In these types of situations, the challenge is often not centered on possible violation of the PRSA Code of Ethics. Everything the organization may be doing, and everything you could be asked to do, could be legal and ethical by industry standards.

It can be rewarding.

But you know that your values don’t comport with the shifting values of the organization. What do you do?

My first recommendation is not to do anything abrupt. If you need the money because it’s your primary source of income, then don’t quit. Either start looking for a new job, or look for a way to replace the revenue from that problem client. Unless you are specifically asked to do something unethical, keep working.

Next, make sure not to burn any bridges. Be professional. Once you have found that next opportunity, or completed your task, leave on a good note. It serves no purpose to create a public episode through your exit.

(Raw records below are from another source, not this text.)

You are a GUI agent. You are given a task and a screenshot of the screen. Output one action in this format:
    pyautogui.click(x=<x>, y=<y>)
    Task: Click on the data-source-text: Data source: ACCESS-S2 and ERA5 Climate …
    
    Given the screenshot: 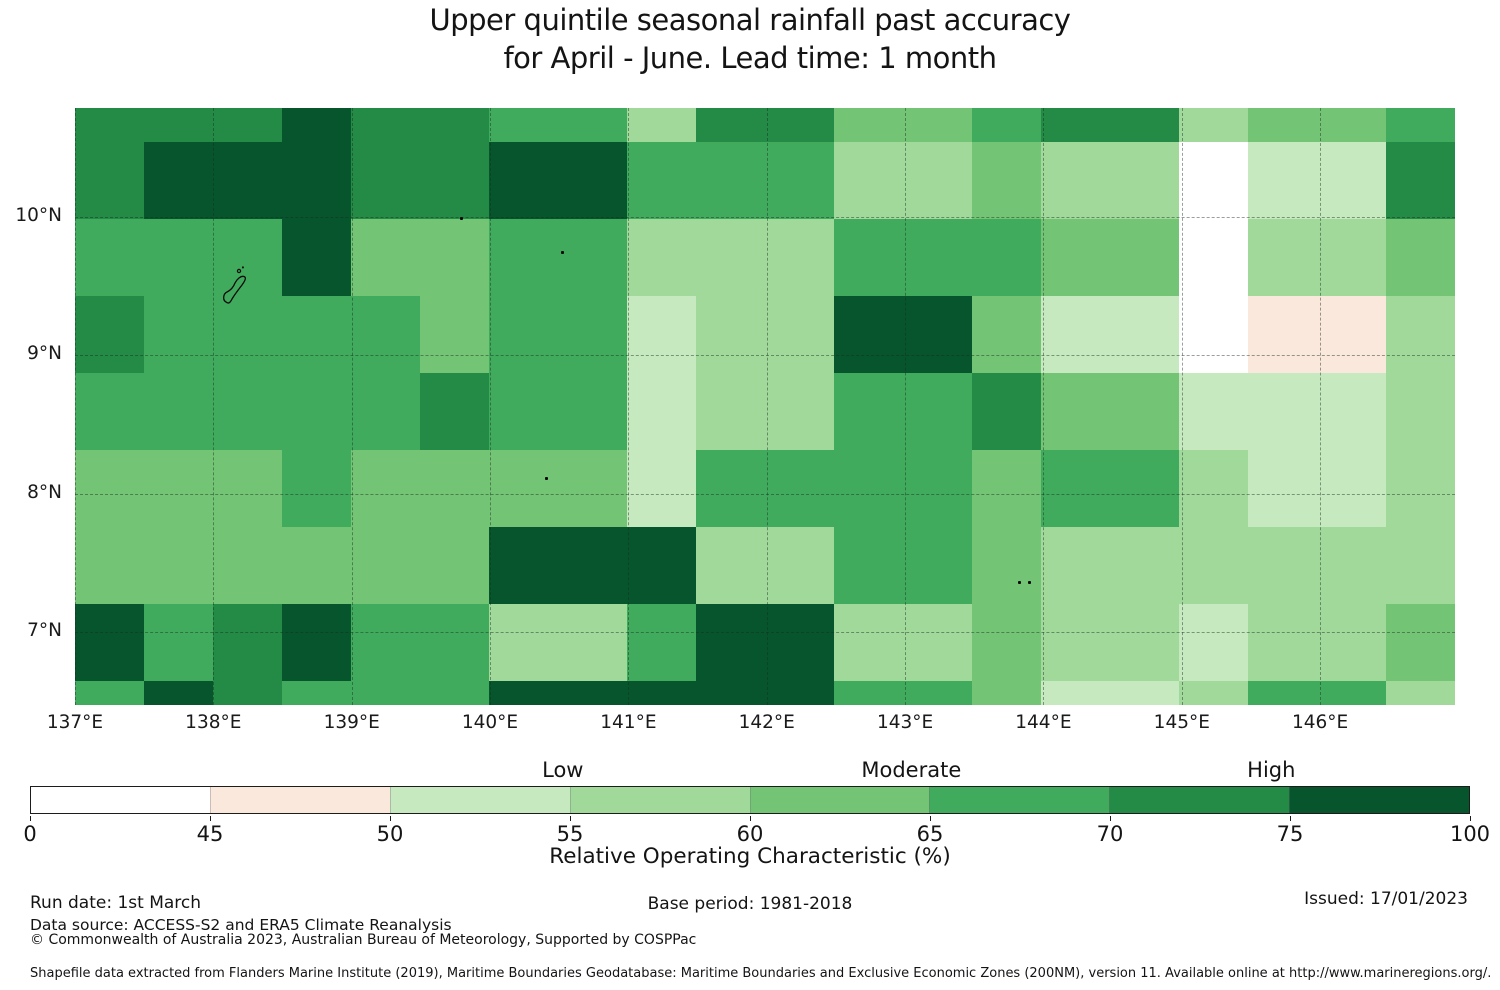 What is the action you would take?
    pyautogui.click(x=241, y=925)
    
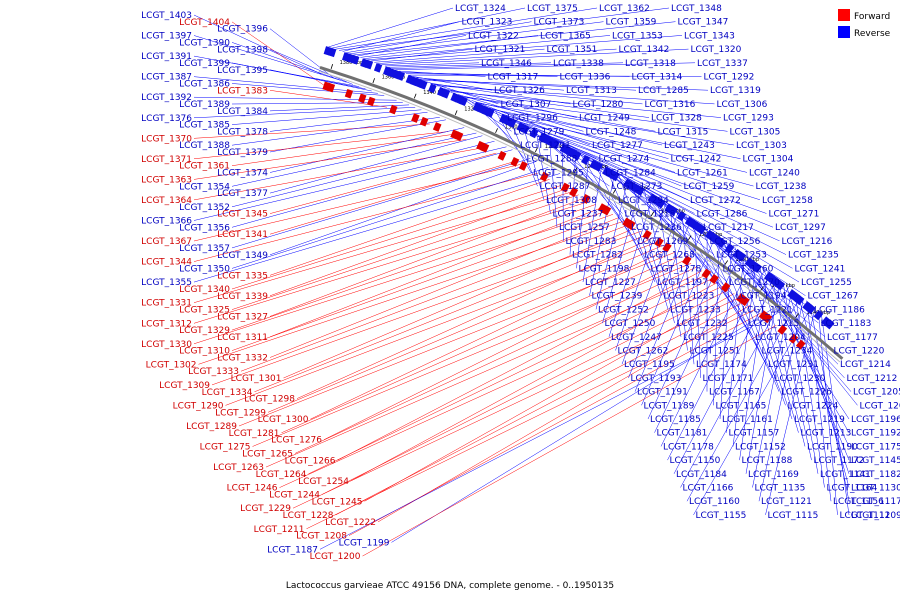  Describe the element at coordinates (514, 78) in the screenshot. I see `gene-label-right: LCGT_1317` at that location.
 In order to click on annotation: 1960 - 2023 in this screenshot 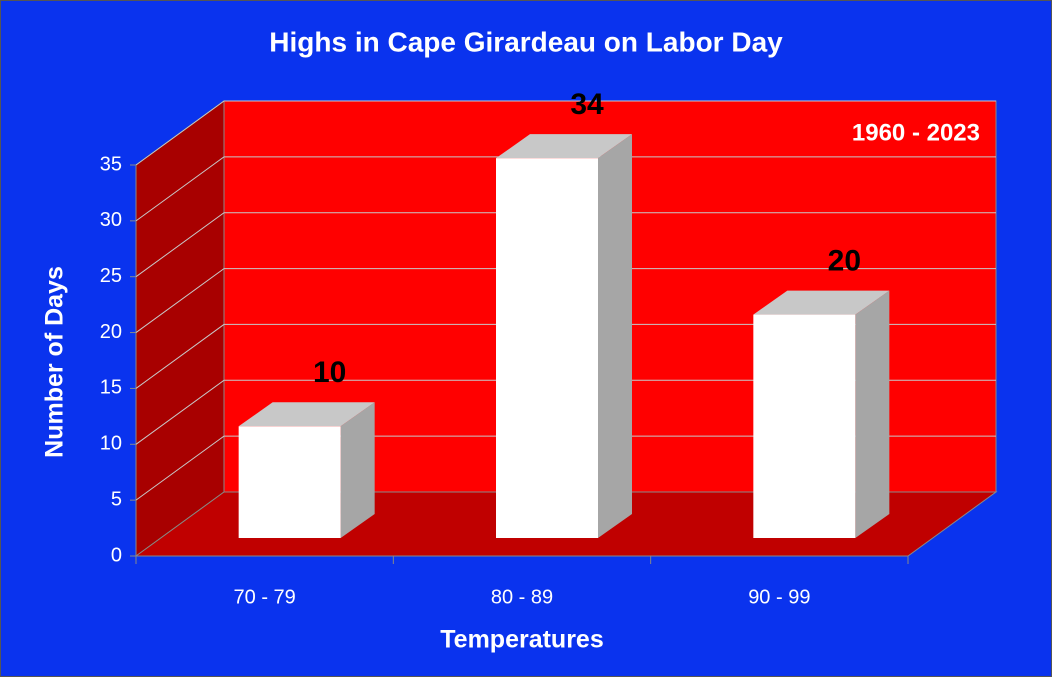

One thing you’ll notice is that I never made mention of the possibility of staying and trying to change things to suit yourself. Yes, we are oftentimes the conscience of our organizations, and there is much we can do if we are smart to influence positive change from the inside. But there comes a time when you have to recognize what you can achieve if anything, how you can achieve it, and if it’s worth the personal cost to you of trying.

If you have come to accept an employer or some other organization has put you in a position of compromising your values which until now were uncompromising, you have to side with those values.

If you do this, not only do I believe that in the long run you will thrive, but you will also find that whatever work you do and wherever you do it, it will be that much more rewarding for you.